*TASK DESCRIPTION*
Report every line of the records beneath this task that holds the string "page".

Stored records
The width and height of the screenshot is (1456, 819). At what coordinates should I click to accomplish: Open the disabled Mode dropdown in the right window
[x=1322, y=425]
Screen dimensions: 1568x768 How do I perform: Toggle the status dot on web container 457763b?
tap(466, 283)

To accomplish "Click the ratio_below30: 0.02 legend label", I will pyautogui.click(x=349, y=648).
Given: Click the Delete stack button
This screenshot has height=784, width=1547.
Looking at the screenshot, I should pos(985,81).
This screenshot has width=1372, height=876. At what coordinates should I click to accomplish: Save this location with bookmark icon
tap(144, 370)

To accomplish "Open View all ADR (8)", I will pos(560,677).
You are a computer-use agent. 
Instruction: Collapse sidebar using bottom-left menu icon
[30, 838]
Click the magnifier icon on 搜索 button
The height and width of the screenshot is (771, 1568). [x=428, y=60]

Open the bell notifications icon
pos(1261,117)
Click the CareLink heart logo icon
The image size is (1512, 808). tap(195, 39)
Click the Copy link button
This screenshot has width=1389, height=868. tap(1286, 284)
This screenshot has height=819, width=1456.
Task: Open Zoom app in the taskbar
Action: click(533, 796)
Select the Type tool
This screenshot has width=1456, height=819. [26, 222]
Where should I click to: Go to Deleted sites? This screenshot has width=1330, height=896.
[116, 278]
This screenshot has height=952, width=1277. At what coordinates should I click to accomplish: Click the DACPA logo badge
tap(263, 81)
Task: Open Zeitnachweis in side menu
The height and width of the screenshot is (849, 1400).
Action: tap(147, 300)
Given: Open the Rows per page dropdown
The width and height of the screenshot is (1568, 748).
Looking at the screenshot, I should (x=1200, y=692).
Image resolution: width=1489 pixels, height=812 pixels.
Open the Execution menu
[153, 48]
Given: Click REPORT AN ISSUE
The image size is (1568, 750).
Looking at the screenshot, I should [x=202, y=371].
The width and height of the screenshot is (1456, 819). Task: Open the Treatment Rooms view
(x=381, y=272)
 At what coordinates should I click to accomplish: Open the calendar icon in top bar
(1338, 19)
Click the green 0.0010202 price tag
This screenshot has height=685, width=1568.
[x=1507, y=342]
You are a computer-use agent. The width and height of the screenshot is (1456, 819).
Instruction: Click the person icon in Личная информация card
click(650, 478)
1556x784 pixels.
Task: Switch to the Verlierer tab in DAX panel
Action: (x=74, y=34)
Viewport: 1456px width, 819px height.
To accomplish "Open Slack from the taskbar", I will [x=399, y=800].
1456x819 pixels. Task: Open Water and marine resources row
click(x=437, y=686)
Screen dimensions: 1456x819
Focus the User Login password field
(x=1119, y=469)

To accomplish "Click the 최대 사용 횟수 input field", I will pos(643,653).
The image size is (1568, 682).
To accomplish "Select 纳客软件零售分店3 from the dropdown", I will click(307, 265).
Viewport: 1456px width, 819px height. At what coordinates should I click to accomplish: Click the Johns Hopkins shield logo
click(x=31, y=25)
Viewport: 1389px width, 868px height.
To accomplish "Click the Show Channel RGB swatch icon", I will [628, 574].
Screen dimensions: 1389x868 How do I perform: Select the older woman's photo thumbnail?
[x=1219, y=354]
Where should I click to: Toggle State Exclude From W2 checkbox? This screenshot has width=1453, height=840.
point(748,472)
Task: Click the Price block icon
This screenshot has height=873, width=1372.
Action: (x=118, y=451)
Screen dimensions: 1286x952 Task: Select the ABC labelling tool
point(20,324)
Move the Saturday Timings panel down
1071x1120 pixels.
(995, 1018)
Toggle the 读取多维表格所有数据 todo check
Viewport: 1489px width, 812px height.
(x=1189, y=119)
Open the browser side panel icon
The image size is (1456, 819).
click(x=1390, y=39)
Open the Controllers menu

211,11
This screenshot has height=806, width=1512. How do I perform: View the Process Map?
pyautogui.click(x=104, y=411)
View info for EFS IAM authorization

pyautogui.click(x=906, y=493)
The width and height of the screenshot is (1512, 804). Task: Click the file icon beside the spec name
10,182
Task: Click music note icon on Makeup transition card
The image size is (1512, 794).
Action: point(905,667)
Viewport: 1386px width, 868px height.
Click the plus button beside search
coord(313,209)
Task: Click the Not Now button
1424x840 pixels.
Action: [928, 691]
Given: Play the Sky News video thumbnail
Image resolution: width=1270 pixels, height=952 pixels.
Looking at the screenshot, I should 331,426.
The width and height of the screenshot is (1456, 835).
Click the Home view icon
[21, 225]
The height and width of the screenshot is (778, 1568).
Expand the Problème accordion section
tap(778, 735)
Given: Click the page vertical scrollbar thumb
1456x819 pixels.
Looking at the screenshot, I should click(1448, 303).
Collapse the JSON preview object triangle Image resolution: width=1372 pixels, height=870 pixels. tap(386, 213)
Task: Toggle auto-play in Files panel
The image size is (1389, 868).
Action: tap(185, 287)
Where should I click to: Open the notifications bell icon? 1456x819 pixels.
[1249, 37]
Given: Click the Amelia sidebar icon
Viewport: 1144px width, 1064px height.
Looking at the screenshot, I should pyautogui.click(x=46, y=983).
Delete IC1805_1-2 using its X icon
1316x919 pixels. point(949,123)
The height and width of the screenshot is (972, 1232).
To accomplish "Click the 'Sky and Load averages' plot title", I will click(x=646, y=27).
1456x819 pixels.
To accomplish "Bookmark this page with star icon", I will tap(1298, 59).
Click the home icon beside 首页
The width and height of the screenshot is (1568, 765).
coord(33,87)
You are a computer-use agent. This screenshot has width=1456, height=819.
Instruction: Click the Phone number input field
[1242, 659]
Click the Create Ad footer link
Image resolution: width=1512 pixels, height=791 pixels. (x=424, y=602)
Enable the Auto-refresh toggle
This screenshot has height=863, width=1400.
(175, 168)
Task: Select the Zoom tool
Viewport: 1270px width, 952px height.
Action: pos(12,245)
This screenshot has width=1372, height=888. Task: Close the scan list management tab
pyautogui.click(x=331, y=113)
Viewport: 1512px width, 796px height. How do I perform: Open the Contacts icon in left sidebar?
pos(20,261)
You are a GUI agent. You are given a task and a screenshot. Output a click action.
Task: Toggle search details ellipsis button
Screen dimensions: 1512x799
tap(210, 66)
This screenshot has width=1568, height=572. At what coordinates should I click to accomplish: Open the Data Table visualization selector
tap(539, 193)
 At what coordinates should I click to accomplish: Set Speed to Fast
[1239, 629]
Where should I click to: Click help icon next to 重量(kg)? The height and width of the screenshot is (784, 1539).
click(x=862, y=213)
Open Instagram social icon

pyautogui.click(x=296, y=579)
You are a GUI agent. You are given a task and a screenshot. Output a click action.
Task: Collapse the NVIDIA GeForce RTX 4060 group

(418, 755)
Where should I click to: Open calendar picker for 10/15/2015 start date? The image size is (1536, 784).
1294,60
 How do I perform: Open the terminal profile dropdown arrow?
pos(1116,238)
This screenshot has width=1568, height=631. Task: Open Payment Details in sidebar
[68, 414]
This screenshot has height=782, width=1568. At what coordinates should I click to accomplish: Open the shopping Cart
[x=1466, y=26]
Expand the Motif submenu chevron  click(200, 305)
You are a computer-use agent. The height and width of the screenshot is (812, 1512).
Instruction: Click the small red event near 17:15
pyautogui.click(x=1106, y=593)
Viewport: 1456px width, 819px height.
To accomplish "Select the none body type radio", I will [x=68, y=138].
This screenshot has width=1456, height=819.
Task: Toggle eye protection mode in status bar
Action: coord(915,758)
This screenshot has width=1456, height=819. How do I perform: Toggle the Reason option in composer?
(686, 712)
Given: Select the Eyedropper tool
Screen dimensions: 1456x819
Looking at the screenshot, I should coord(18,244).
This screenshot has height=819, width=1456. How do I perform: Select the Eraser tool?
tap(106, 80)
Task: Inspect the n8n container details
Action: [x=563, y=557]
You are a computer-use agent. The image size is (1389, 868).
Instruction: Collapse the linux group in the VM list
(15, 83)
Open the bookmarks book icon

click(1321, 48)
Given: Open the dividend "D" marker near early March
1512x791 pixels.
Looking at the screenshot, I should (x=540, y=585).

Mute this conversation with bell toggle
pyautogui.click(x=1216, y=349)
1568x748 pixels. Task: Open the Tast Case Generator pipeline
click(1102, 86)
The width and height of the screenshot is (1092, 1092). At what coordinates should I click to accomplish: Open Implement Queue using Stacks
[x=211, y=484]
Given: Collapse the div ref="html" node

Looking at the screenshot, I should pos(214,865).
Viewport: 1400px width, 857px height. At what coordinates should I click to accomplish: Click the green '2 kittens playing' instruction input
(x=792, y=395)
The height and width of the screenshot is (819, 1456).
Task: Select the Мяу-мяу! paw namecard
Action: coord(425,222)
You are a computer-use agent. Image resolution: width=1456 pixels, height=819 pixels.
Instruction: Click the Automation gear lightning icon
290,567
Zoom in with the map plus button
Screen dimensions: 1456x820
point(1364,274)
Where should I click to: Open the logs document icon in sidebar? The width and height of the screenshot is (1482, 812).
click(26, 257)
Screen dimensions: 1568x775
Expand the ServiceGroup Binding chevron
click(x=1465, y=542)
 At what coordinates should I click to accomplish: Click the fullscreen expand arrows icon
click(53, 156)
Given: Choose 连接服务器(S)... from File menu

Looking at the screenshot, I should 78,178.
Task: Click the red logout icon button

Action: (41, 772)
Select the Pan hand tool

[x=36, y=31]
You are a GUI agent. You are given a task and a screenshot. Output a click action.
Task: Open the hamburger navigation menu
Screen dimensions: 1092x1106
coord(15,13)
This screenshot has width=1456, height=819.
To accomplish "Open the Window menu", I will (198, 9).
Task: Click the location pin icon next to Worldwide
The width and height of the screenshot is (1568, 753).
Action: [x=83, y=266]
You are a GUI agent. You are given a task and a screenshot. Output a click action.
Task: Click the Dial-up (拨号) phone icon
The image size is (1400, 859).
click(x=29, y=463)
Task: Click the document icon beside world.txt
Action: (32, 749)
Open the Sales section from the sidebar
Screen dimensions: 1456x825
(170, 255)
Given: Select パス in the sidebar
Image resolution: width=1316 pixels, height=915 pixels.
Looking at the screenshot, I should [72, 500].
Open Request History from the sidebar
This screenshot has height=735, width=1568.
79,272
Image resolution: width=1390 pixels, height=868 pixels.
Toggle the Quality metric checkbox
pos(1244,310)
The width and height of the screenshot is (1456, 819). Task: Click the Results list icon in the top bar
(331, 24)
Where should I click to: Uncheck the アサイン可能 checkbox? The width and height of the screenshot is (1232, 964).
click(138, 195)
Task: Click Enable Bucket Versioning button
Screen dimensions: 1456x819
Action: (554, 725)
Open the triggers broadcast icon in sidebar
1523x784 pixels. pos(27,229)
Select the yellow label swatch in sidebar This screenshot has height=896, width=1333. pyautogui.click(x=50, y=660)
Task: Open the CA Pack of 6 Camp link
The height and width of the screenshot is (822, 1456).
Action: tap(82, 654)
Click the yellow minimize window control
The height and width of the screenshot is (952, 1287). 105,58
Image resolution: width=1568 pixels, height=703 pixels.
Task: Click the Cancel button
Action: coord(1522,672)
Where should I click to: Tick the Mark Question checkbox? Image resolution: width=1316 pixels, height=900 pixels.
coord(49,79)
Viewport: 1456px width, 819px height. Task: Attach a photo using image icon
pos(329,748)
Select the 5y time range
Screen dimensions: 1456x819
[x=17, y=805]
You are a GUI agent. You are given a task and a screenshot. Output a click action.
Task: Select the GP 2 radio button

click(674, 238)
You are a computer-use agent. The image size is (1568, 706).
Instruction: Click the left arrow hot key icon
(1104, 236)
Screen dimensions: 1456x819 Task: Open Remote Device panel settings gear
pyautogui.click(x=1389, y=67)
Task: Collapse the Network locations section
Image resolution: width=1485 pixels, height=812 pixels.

*RESULT FOR THIS EXERCISE*
Given: Open the Rows per page dropdown
Given: Click the page vertical scrollbar thumb
To accomplish "Bookmark this page with star icon", I will tap(1298, 59).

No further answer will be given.